Make Unskilled Immigrants Customers as Well as Workers

    The New York Times ran an excellent article on immigrant assimilation last weekend. They framed the article as a debate between Harvard’s Cuban born Economist George Borjas and Berkeley’s Canadian-born David Card.

    Pretty much all economists support skilled worker immigration — although few argue that unskilled immigration helps the earnings of unskilled native workers. The question is does the immigration of low skilled workers hurt the wages of native unskilled workers and if so, by how much?

    Borjas argues that unskilled immigrants hurt the economic prospects of unskilled Americans, especially African-American men. From the Times:

    “Borjas has been making this case based on supply and demand for more than a decade. But the more elegantly he has made it, it seems, the less his colleagues concur. ”I think I have proved it,” he eventually told me, admitting his frustration. ”What I don’t understand is why people don’t agree with me.”

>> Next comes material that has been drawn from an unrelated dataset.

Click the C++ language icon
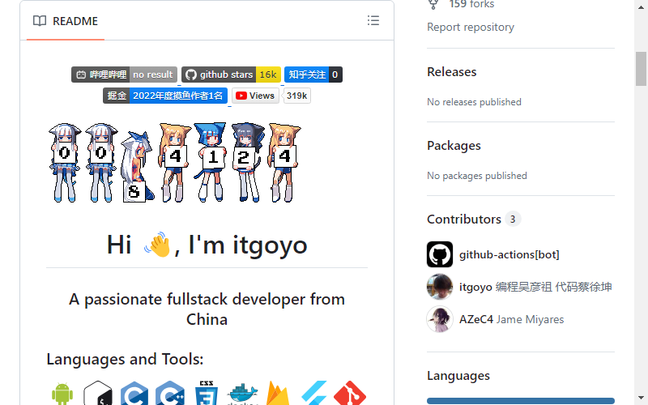This screenshot has width=648, height=405. pos(170,394)
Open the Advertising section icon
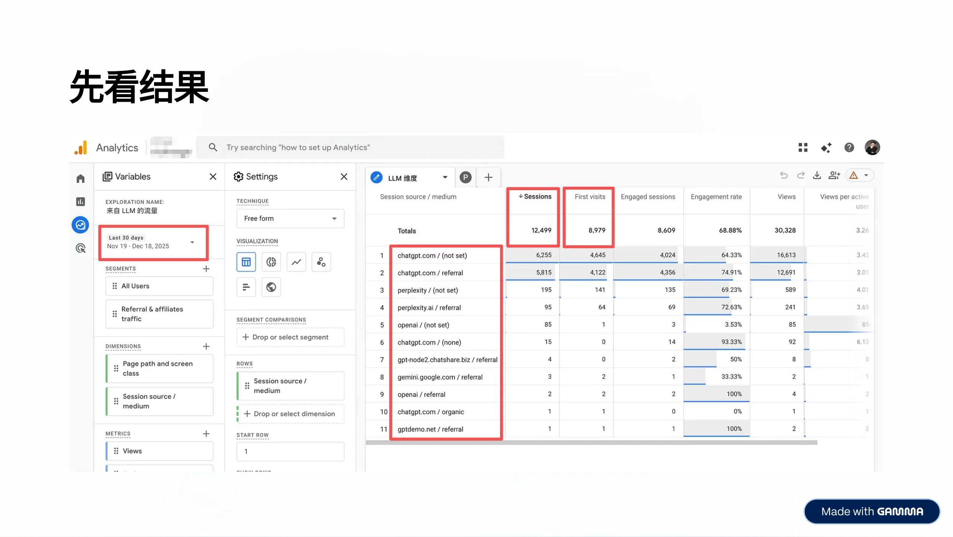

    “It turns out that Borjas’s seemingly self-evident premise – that more job seekers from abroad mean fewer opportunities, or lower wages, for native workers – is one of the most controversial ideas in labor economics. It lies at the heart of a national debate, which has been encapsulated (if not articulated) by two very different immigration bills: one, passed by the House of Representatives, which would toughen laws against undocumented workers and probably force many of them to leave the country; and one in the Senate, a measure that would let most of them stay.

    “You can find economists to substantiate the position of either chamber, but the consensus of most is that, on balance, immigration is good for the country. Immigrants provide scarce labor, which lowers prices in much the same way global trade does. And overall, the newcomers modestly raise Americans’ per capita income. But the impact is unevenly distributed; people with means pay less for taxi rides and household help while the less-affluent command lower wages and probably pay more for rent.

    Borjas’ leading critic is David Card, a talented economist who received the coveted Marshall prize awarded each year to the nation’s most promising young economist. Card has said repeatedly that,

    “from an economic standpoint, immigration is no big deal and that a lot of the opposition to it is most likely social or cultural. “If Mexicans were taller and whiter, it would probably be a lot easier to deal with,” he says pointedly.

    “Economists in Card’s camp tend to frame the issue as a puzzle – a great economic mystery because of its very success. The puzzle is this: how is the U.S. able to absorb its immigrants so easily?

    “After all, 21 million immigrants, about 15 percent of the labor force, hold jobs in the U.S., but the country has nothing close to that many unemployed. (The actual number is only seven million.) So the majority of immigrants can’t literally have “taken” jobs; they must be doing jobs that wouldn’t have existed had the immigrants not been here.

    “The economists who agree with Card also make an intuitive point, inevitably colored by their own experience. To the Israeli-born economist whose father lived through the Holocaust or the Italian who marvels at America’s ability to integrate workers from around the world, America’s diversity – its knack for synthesizing newly arrived parts into a more vibrant whole – is a secret of its strength.

    “To which Borjas, who sees a different synthesis at work, replies that, unlike his colleagues, the people arriving from Oaxaca, Mexico, are unlikely to ascend to a university faculty. Most of them did not finish high school. “The trouble with the stories that American journalists write about immigration,” he told me, “is they all start with a story about a poor mother whose son grows up to become. . . . ” and his voice trailed off as if to suggest that whatever the particular story – that of a C.E.O., a ballplayer or even a story like his own – it would not prove anything about immigration. What economists aim for is to get beneath the anecdotes. Is immigration still the engine of prosperity that the history textbooks describe?

    The article, by Roger Lowenstein, presents both perspectives fairly. I come down solidly with Card, but then he is my Berkeley neighbor. Either way, the article is well worth a read.